MP Grewal Resigns Due to Gambling Problems
As many as 3% of all Canadian residents suffer from problem gambling and gaming addiction – and nobody is immune to it. Even Member of Parliament Raj Grewal has been forced to resign from his seat due to the issue, which is a growing one that often coincides with the rise of online gambling service availability.
An anonymous witness told the local newspaper that the MP has been seen spending many millions over the past three years at the Casino du Lac-Leamy at Ottawa. As reported by the Globe and Mail, Grewal was flagged as having a problem after spending millions of dollars at local wagering establishments.
Under the laws of FINTRAC, Canada’s financial intelligence unit, casinos must report any transactions of over $10,000 a day to the relevant authorities. Grewal reportedly exceeded that limit many times over without stating his source of funds.
Over 75% of Locals Wager Yearly
Wagering became a multi-billion dollar industry in the North American company during the 1970s, when widespread changes to the nation’s criminal code gave its provinces the ability to license and regulate their own gaming industries. Later in 1989, Canada’s first mainstream casino opened its doors, leading many others to follow suit over the past couple of decades.

• _SUPPLIED MATERIAL_
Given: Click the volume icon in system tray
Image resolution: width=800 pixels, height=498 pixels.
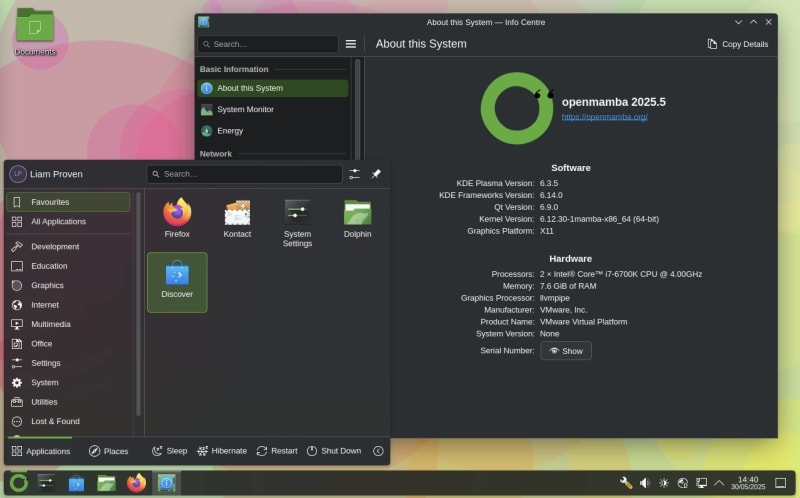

---

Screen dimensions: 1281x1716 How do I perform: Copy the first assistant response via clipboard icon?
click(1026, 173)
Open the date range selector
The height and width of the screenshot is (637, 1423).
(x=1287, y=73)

...

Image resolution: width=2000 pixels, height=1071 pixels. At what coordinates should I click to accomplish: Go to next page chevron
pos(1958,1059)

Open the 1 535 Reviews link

• _WORK INSTRUCTION 1_
Decide whether each statement agrees with the text on MP Grewal's resignation, answering yes or no and quoting the words of the text that settle it: (a) As many as 3% of Canadian residents suffer from problem gambling and gaming addiction. (b) Casinos must report any transactions of over $5,000 a day. (c) Canada's first mainstream casino opened in 1989.
• _WORK INSTRUCTION 2_
Proceed with the text on MP Grewal's resignation, writing on from its last sentence.
The material has no connection to the text on MP Grewal's resignation.

• _ANSWER 1_
(a) Yes: "As many as 3% of all Canadian residents suffer from problem gambling and gaming addiction"
(b) No: "casinos must report any transactions of over $10,000 a day to the relevant authorities"
(c) Yes: "Later in 1989, Canada’s first mainstream casino opened its doors"

• _ANSWER 2_
The University of Calgary’s website notes that there are around 60 permanent casino venues, 250 racetracks, 33,000 lottery vendors, 87,000 electronic gaming machines, and 25,000 licensed bingos and temporary raffle services nationwide. More than 75% of Canadians have wagered in the past year, and the average household is estimated to spend a little over $1,000 on bets per annum.
While most locals don’t have a problem with compulsive gaming, it is estimated that around 3% do, as mentioned above. This is around the same rate as the number of locals who have alcohol problems, putting these two crippling addictions neck and neck.
Grewal Seeks Help for Addiction
According to the Canadian Center for Addictions, pathological gaming can be defined as a progressive impulse control disorder that is characterized by a loss of control over one’s behaviors, a preoccupation with betting and winning, irrational thinking, and continually behaving in the same way despite ‘adverse consequences’.
The CCA says that there are three pathways to pathological wagering: learning and environment, psychological factors like stress and depression, and a genetic predisposition.
MP Grewal, a 33 year old Master of Business Administration and a successful lawyer, has sadly become one of Canada’s 3% of compulsive gamblers. A statement from the office of the Prime Minister says that he is now seeking professional help for the issue, which has led to him gathering ‘significant personal debts’. The PM expressed hope that Grewal receives the help he needs to recover from the addiction soon.